Wednesday, March 3, 2010

The Great and Holy Meditation Diet

* From the diary of Dr. Chronos, the scourge of Lubbock


My story begins encapsulated in failure, grief, and distress. 

When I realized what had to be done was months after loved had failed me. Like it had so many times before. The details don't matter the outcome is always the same. You are found after much trial and error to be disappointing. In the end any empathy you have for the other person is met with an impenetrable wall where once there was purest asylum and bliss. 

Love and its loss is like watching everything you love turn to stone. You become Medusa and are prisoner to her curse. 

When this happens to me, I have always tended to fall apart at the seams. 

I become weak and degenerate and I eat like some kind of goblin under the bed. In greatest distress and in utter solitude I pursued food, buffet's, fast food, Chinese takeout. Nothing glorious, nothing gourmet, only gluttony. 

The terrible gluttony eventually makes me lethargic and incapable of pushing myself. To say I wallowed like a pig in filth would be to dishonor pigs by the comparison. I was an obese melancholy pile of weakness trapped in a prison of his own softness. This is how my story began those few years ago. The story of how I became the great and terrible force I am now. 

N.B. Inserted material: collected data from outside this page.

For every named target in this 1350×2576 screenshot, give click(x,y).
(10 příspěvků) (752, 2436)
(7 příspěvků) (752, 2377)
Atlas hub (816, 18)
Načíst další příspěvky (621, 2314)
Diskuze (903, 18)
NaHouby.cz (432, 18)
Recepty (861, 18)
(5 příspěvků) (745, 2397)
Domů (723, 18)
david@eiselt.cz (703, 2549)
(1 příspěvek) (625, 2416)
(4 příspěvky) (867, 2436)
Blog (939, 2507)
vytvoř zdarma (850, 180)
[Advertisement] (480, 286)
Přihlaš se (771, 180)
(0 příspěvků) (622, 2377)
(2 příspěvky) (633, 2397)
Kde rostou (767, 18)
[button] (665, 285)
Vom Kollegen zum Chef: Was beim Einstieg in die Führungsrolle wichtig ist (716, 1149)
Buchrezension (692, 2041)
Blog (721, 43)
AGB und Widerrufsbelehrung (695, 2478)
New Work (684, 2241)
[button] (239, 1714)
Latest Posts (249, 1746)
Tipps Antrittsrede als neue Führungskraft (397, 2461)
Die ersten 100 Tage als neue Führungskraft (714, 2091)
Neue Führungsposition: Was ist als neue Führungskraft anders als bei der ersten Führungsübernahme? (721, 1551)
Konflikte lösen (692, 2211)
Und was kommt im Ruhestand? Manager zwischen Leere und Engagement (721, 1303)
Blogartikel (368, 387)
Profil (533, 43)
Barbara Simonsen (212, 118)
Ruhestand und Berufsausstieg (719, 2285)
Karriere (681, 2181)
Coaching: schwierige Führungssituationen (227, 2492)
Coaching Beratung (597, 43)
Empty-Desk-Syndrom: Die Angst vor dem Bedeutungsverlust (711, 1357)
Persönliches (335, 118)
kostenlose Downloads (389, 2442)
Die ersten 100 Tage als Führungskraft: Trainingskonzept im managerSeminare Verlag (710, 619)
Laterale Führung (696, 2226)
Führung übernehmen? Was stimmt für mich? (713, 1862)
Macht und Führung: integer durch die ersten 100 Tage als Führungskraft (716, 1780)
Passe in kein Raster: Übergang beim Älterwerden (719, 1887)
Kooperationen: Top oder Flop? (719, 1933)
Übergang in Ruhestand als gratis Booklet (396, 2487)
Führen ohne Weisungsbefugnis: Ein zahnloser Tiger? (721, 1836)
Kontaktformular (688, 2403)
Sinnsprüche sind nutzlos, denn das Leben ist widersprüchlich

My thoughts hit like hail constantly reminding me of how disconnected I was from everyone. My family far and gone from me, abandoning me to a strange world. No woman could comfort me, or understand me. I would always be embraced under false pretenses and rejected when the truth was found out. The only thing that made the pain stop was to feed the relentless craving for food. 

One day as I walked in vein trying to exercise away the disgusting excess it dawned on me. 

I was inside an egg. 

A huge disgusting fleshy egg. The egg was cushioning with many layers of gross fat tissue, swollen yellowish fat cells, overwhelmed with the indulgences of modernity. Deep inside this gelatinous hell lived a creature in metamorphosis. 

This creature was not Kafka's insect to end in the grips of tragedy, no this was a creature born of lightning. This creature was a messiah, an antichrist, a fire breather, a buddha, a glorious mage, a masterful alchemist, a hero, a villain, an alpha and an omega. 

This one realization shattered my mind. 

I did not eat for 3 days. 

In those 3 days the first was the worst. The dreams of all of my vices engulfed my mind like water engulfs a drowning man.  The flavors of all manner of breading, deep friend meats, overwhelmed my mouth, that day I must have recycled my fluids twice over in pure salivation. It was as if one of my humors was against me. The fantasies and cravings never ceased but I could not act on them. I could do nothing but walk and watch my thoughts. 

These thoughts were there for my benefit, yet they had somehow escaped my control. 

The whole thing overwhelmed me. I must have felt like ancient homonids as they first observed fire. 

The fire was before them, and for them, but they were at the beginning of a long journey of control. Now we have harnessed the power of fire to the point we can harmonize with the sun in the act of nuclear fusion. 

This is how I was before my thoughts.